START PROVIDED INFORMATION

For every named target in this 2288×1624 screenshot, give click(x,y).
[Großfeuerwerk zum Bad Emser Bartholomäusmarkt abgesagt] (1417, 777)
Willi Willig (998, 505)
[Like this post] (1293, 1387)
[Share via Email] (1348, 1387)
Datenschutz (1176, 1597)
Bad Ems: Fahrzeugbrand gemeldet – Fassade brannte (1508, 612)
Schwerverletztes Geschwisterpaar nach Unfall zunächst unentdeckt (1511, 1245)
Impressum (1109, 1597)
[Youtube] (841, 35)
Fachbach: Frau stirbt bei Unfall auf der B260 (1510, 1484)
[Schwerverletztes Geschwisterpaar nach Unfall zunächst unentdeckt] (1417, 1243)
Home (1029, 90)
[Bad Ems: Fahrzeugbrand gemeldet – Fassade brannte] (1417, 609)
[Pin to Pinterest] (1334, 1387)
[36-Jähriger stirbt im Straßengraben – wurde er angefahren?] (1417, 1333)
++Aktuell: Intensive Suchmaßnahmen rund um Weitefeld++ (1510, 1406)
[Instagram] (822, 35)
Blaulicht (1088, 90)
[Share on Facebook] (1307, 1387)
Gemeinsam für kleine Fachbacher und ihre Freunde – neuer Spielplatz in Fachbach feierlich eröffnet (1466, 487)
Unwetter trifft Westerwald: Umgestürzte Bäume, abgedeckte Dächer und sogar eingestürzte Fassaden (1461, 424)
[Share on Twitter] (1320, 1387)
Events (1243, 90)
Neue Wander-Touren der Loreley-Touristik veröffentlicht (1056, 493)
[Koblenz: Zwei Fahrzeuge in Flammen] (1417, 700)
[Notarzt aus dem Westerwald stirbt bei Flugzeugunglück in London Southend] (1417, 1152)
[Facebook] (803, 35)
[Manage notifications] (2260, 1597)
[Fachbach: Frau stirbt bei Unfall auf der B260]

END PROVIDED INFORMATION

* [YOUR TASK]: From the line with "[Instagram] (822, 35)" to the final line of the data above, please reproduce every line exactly and add nothing.

* [ANSWER TO THE PROBLEM]:
[Instagram] (822, 35)
Blaulicht (1088, 90)
[Share on Facebook] (1307, 1387)
Gemeinsam für kleine Fachbacher und ihre Freunde – neuer Spielplatz in Fachbach feierlich eröffnet (1466, 487)
Unwetter trifft Westerwald: Umgestürzte Bäume, abgedeckte Dächer und sogar eingestürzte Fassaden (1461, 424)
[Share on Twitter] (1320, 1387)
Events (1243, 90)
Neue Wander-Touren der Loreley-Touristik veröffentlicht (1056, 493)
[Koblenz: Zwei Fahrzeuge in Flammen] (1417, 700)
[Notarzt aus dem Westerwald stirbt bei Flugzeugunglück in London Southend] (1417, 1152)
[Facebook] (803, 35)
[Manage notifications] (2260, 1597)
[Fachbach: Frau stirbt bei Unfall auf der B260]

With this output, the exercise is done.